More patients will receive support in their homes thanks to an extra £162m of Department of Health cash, the health secretary has announced.
The money has been freed up thanks to savings made in consultancy, IT, administration and advertising and will be ploughed into boosting frontline services, according to Andrew Lansley.
He said the cash will also reduce the amount of time patients have to stay in hospital and prevent people being admitted unnecessarily.
The money will be given to primary care trusts and local authorities, who will decide how best to use the funding to relieve additional pressures on hospitals over the winter period.
Mr Lansley said: "Savings have been made in the Department of Health's budget which can now be invested in frontline NHS services.
"It's really important, particularly at this time of year, that we help people to leave hospital as quickly as they can, when they are ready.
"The latest figures show that 2,575 beds are unavailable due to delayed transfers of care."
The health secretary added that older people often needed particular support after a spell in hospital to settle back into their homes, recover their strength and regain their independence.
Mr Lansley went on: "This additional investment for health and care services is the result of determination to deliver savings, maintain quality and invest in services that matter to patients and their families and carers during the critical winter season."

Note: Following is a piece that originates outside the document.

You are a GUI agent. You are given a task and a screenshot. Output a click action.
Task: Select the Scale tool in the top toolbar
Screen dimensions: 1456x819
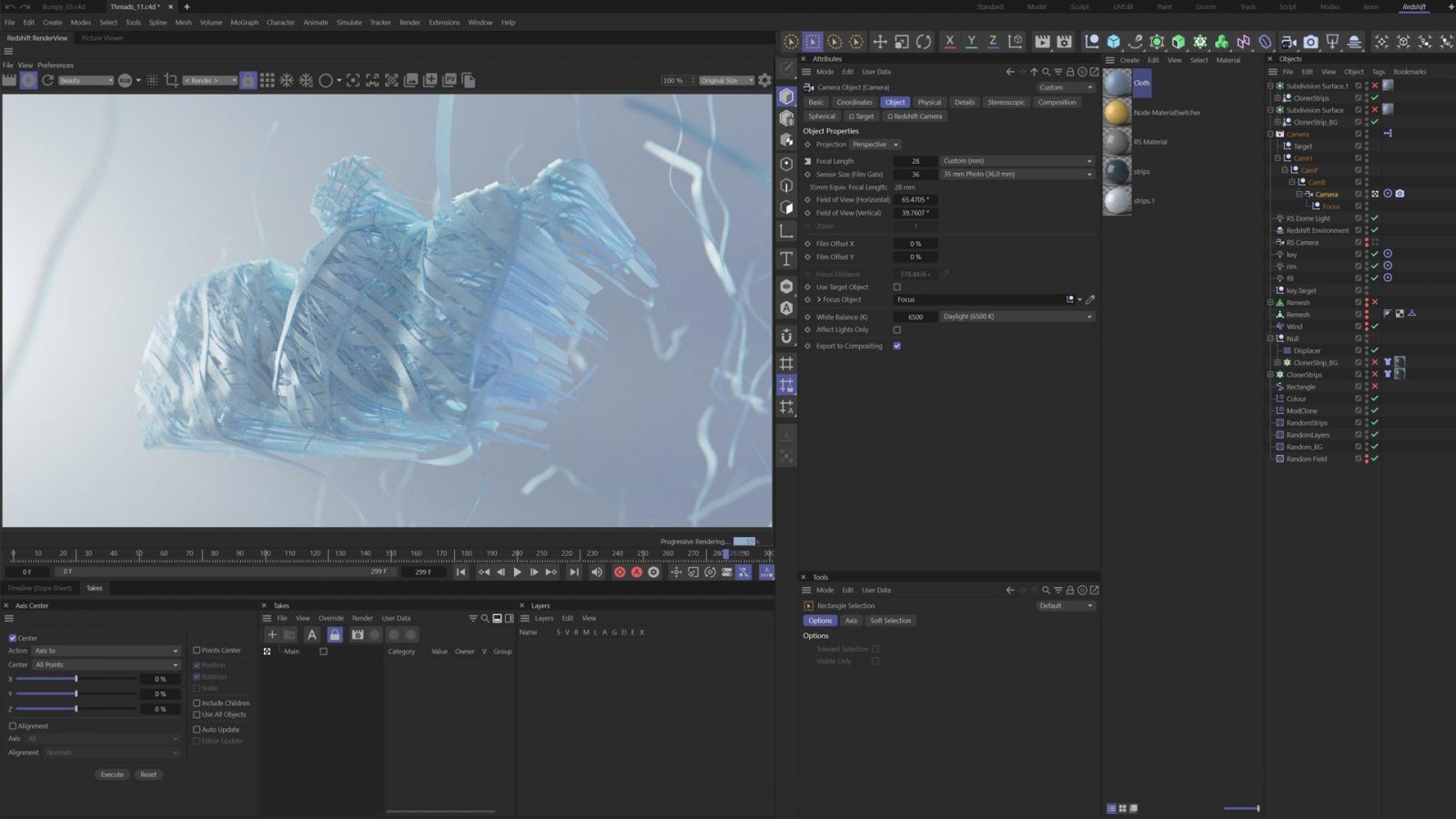[x=901, y=42]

The funding will bring forward plans being put in place by health and local authorities to work together using NHS funding to support social care, as announced in the government spending review.
The Department of Health said the extra £162m of funding was in addition to the previously announced £70m that the NHS will spend this year on "reablement" services.
The efficiency savings had been made by applying controls over central spending on consultancy, IT, administration and advertising common across all of government, the department said.